Publication year - 2017
Publication title -
journal of thrombosis and haemostasis
Language(s) - English
Resource type - Journals
SCImago Journal Rank - 1.947
H-Index - 178
eISSN - 1538-7836
pISSN - 1538-7933
DOI - 10.1111/jth.13627
Subject(s) - ticagrelor , platelet , pharmacology , p2y12 , medicine , platelet inhibition , platelet aggregation , chemistry , aspirin , clopidogrel
Essentials Irreversible platelet inhibition persists after reversibly‐binding ticagrelor is discontinued. Reversibility of platelet inhibition by ticagrelor and its active metabolite was assessed. Incomplete recovery was observed after prolonged exposure to ticagrelor. Activated GPIIb‐IIIa and P‐selectin, not platelet reactivity index, showed irreversibility.Summary Introduction Ticagrelor is described as a reversible P2Y 12 antagonist.
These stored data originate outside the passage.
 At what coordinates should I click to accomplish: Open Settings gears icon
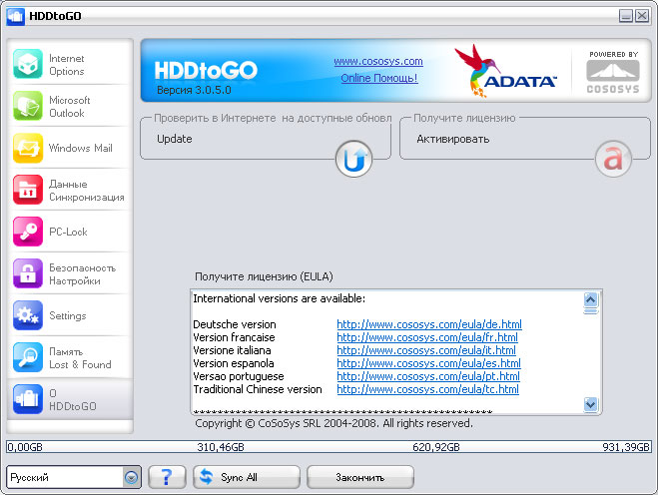[28, 315]
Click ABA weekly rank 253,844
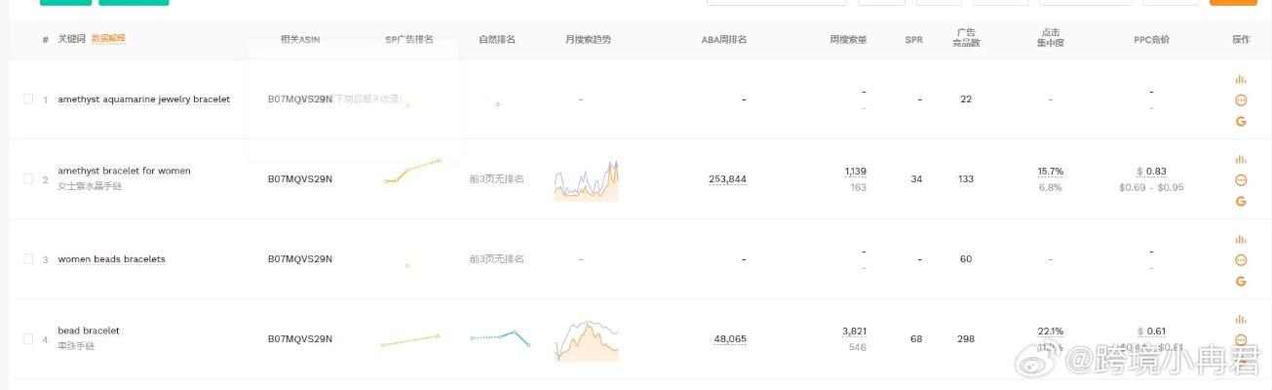Viewport: 1272px width, 390px height. [727, 179]
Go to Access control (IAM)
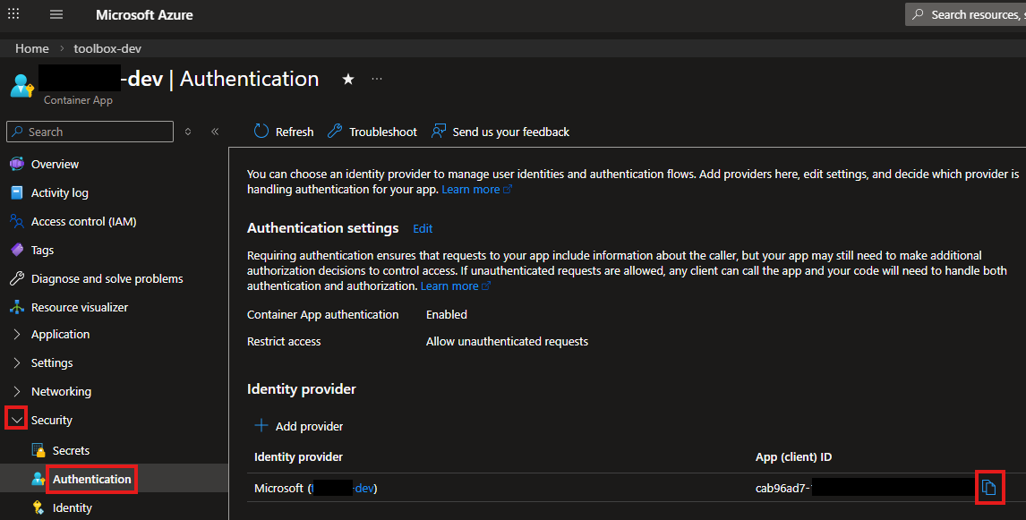1026x520 pixels. pyautogui.click(x=83, y=222)
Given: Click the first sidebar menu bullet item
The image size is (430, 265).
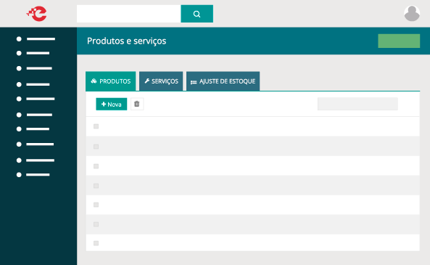Looking at the screenshot, I should tap(36, 39).
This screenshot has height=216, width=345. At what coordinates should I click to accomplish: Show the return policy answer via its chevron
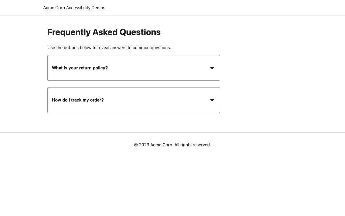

However, residual platelet inhibition persists after discontinuation of ticagrelor when plasma levels are undetectable. We assessed the reversibility of platelet inhibition by ticagrelor and its active metabolite (T‐ AM ) in comparison with cangrelor and prasugrel's active metabolite (P‐ AM ). Methods Whole blood was treated in vitro with ~ 50% inhibitory concentrations of ticagrelor, T‐ AM , cangrelor, P‐ AM and assessed for ADP ‐stimulated activated GPII b‐ III a and P‐selectin and vasodilator‐stimulated phosphoprotein ( VASP ) platelet reactivity index ( PRI ) before and after 100‐fold dilution. Results Platelets exposed for 30 min to ticagrelor, T‐ AM or cangrelor showed full recovery of activated GPII b‐ III a but only partial recovery of P‐selectin. Longer exposure (24 h) to the drug decreased reversibility of activated GPII b‐ III a by ticagrelor (65.1% [49.5–80.6], % of vehicle with 95% confidence interval [ CI ]) and T‐ AM (88.8% [79.2–98.3]), but not by cangrelor (101.4% [96.4–106.4]). Compared with 30 min exposure, the reversibility of P‐selectin further decreased after 24 h exposure to ticagrelor (from 91.8% [82.1–101.5] to 51.8% [45.5–85.0]), but not T‐ AM (from 79.0% [67.8–90.3] to 77.4% [61.8–93.1]) or cangrelor (from 76.0% [67.6–84.4] to 76.2% [70.6–81.8]). In contrast, 24 h exposure to ticagrelor, T‐ AM and cangrelor resulted in full recovery of platelet reactivity as measured by PRI . Platelets exposed to P‐ AM showed no recovery of ADP reactivity. Conclusions Incomplete recovery after prolonged exposure to ticagrelor, observed by activated GPII b‐ III a and P‐selectin but not upstream VASP signaling, suggests that P2Y 12 regains functionality and irreversible changes occur independent of VASP signaling.